- EXERCISE BRIEF -
What is needed here is an exact transcription of the entries that follow.

- SOURCE DATA -
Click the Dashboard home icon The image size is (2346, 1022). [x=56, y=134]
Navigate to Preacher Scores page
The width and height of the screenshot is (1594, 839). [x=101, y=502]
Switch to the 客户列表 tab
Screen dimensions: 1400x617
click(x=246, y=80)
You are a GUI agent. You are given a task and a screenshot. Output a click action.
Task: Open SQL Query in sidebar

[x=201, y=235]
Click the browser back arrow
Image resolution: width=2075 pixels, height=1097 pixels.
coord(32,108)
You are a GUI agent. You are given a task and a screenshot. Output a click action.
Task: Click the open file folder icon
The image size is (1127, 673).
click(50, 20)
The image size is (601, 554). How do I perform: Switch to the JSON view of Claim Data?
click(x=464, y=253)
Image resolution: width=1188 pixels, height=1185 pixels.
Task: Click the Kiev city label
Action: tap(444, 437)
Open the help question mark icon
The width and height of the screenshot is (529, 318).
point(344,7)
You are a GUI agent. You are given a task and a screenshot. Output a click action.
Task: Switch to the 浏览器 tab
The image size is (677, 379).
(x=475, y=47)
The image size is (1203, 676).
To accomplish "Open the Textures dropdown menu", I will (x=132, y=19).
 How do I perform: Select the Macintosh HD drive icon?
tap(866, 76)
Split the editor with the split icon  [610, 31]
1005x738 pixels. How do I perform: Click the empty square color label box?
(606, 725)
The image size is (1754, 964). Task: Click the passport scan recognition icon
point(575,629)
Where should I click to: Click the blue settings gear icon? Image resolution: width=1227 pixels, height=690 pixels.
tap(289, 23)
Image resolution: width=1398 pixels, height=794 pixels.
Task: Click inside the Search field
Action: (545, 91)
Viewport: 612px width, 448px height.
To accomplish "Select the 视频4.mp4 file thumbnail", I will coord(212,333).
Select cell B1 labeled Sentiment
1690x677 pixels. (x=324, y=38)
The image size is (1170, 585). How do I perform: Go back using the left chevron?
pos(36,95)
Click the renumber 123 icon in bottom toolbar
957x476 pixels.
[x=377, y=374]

- ANSWER SECTION -
Click the Dashboard home icon The image size is (2346, 1022). [x=56, y=134]
Navigate to Preacher Scores page
The width and height of the screenshot is (1594, 839). [x=101, y=502]
Switch to the 客户列表 tab
Screen dimensions: 1400x617
click(x=246, y=80)
You are a GUI agent. You are given a task and a screenshot. Output a click action.
Task: Open SQL Query in sidebar

[x=201, y=235]
Click the browser back arrow
Image resolution: width=2075 pixels, height=1097 pixels.
coord(32,108)
You are a GUI agent. You are given a task and a screenshot. Output a click action.
Task: Click the open file folder icon
The image size is (1127, 673).
click(50, 20)
The image size is (601, 554). How do I perform: Switch to the JSON view of Claim Data?
click(x=464, y=253)
Image resolution: width=1188 pixels, height=1185 pixels.
Task: Click the Kiev city label
Action: tap(444, 437)
Open the help question mark icon
The width and height of the screenshot is (529, 318).
point(344,7)
You are a GUI agent. You are given a task and a screenshot. Output a click action.
Task: Switch to the 浏览器 tab
The image size is (677, 379).
(x=475, y=47)
The image size is (1203, 676).
To accomplish "Open the Textures dropdown menu", I will (x=132, y=19).
 How do I perform: Select the Macintosh HD drive icon?
tap(866, 76)
Split the editor with the split icon  [610, 31]
1005x738 pixels. How do I perform: Click the empty square color label box?
(606, 725)
The image size is (1754, 964). Task: Click the passport scan recognition icon
point(575,629)
Where should I click to: Click the blue settings gear icon? Image resolution: width=1227 pixels, height=690 pixels.
tap(289, 23)
Image resolution: width=1398 pixels, height=794 pixels.
Task: Click inside the Search field
Action: (545, 91)
Viewport: 612px width, 448px height.
To accomplish "Select the 视频4.mp4 file thumbnail", I will coord(212,333).
Select cell B1 labeled Sentiment
1690x677 pixels. (x=324, y=38)
The image size is (1170, 585). How do I perform: Go back using the left chevron?
pos(36,95)
Click the renumber 123 icon in bottom toolbar
957x476 pixels.
[x=377, y=374]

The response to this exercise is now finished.